Because TV rights fees are so big and because it will be cheaper to produce television since they won’t need to broadcast live from sports venues, and because non-televised events are a money loser, I don’t expect WWE operating income for 2020 to be hurt much compared to a non-COVID 2020, even if WWE cannot run traditional live events for the remainder of the year.
A big question will be whether WWE is able to run a second Saudi Arabia event later in the year; each KSA event provides ~$50 million revenue, probably with a high profit margin.
While all other matches were played in front of no live audience, WWE produced two matches, one on each night, that were basically 20-minute mini-movies. They ambitiously challenged the audience’s common conception of what wrestling is. While divisive for some, the AJ Styles-Undertaker and John Cena-Bray Wyatt presentations were largely well-received.
I expect Vince McMahon will celebrate the productions as a success on the next earnings call. WWE should be applauded for being inventive while being challenged to run Wrestlemania without live fans.
This “cinema” interpretation of wrestling was done earlier outside of WWE by productions like Lucha Underground and by Matt Hardy’s “Final Deletion” within Impact Wrestling. (Arguably there are less acclaimed debts going back further.)
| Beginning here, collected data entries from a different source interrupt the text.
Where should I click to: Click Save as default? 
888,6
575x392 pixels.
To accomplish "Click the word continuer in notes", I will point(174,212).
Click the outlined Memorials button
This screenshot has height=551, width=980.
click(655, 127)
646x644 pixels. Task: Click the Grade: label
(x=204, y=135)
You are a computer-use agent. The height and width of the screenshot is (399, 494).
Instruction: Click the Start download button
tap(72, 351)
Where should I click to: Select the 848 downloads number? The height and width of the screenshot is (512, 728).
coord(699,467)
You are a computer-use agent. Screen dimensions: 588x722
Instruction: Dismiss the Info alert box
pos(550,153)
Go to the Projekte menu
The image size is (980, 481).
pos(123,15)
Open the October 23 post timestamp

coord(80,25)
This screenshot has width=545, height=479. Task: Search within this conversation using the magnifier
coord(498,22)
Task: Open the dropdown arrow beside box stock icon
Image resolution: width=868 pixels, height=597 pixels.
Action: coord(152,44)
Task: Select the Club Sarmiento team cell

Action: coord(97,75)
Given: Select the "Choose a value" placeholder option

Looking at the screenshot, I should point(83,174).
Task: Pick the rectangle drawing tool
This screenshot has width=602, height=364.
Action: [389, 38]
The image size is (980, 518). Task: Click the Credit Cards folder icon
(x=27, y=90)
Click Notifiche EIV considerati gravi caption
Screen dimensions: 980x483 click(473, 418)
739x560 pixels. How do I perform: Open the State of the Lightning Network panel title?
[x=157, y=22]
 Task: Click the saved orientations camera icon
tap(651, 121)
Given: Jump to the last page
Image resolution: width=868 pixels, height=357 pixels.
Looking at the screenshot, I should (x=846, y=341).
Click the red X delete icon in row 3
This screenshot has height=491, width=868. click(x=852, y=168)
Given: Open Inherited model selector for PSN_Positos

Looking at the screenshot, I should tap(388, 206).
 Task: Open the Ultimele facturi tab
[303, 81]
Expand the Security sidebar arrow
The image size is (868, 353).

WWE made subsequent attempts at cinematic skits, but Wrestlemania provided the highest-profile examples yet. I expect we’ll see further attempts in this style in and outside of WWE for years to come, probably with varying success. I expect the company will try to replicate its success here, often with diminishing returns. In a sense, the “cinematic” presentation is the next step of Vince McMahon’s ambition to transcend pro-wrestling and “make movies”, as he once said in a 1999 documentary.
An economic point here, though: The further use of this style may allow WWE to prolong the careers of aging talent like the Undertaker (age 55), who has struggled to perform in live in-ring matches for several years.
On the risk side, I fear such productions will enable WWE’s already present over-reliance on older “legend” talent, at the expense of developing the star power of younger wrestlers who must carry business at events and programming year-round.
To be fair, Drew McIntyre and Braun Strowman — both under age 40 — were put over strongly as new champions, with wins over Brock Lesnar and Goldberg. The benefit of their victories however was naturally muted by the fact they took place without the energy of a roaring crowd.
I believe the ongoing decline in many of WWE’s key metrics is largely due to the company’s inability to develop new stars, coinciding with the withdrawal of John Cena as a full-time wrestler. The history of the company’s business (and that of the wrestling industry overall) demonstrates that WWE’s full financial potential can be realized only through the development of new stars.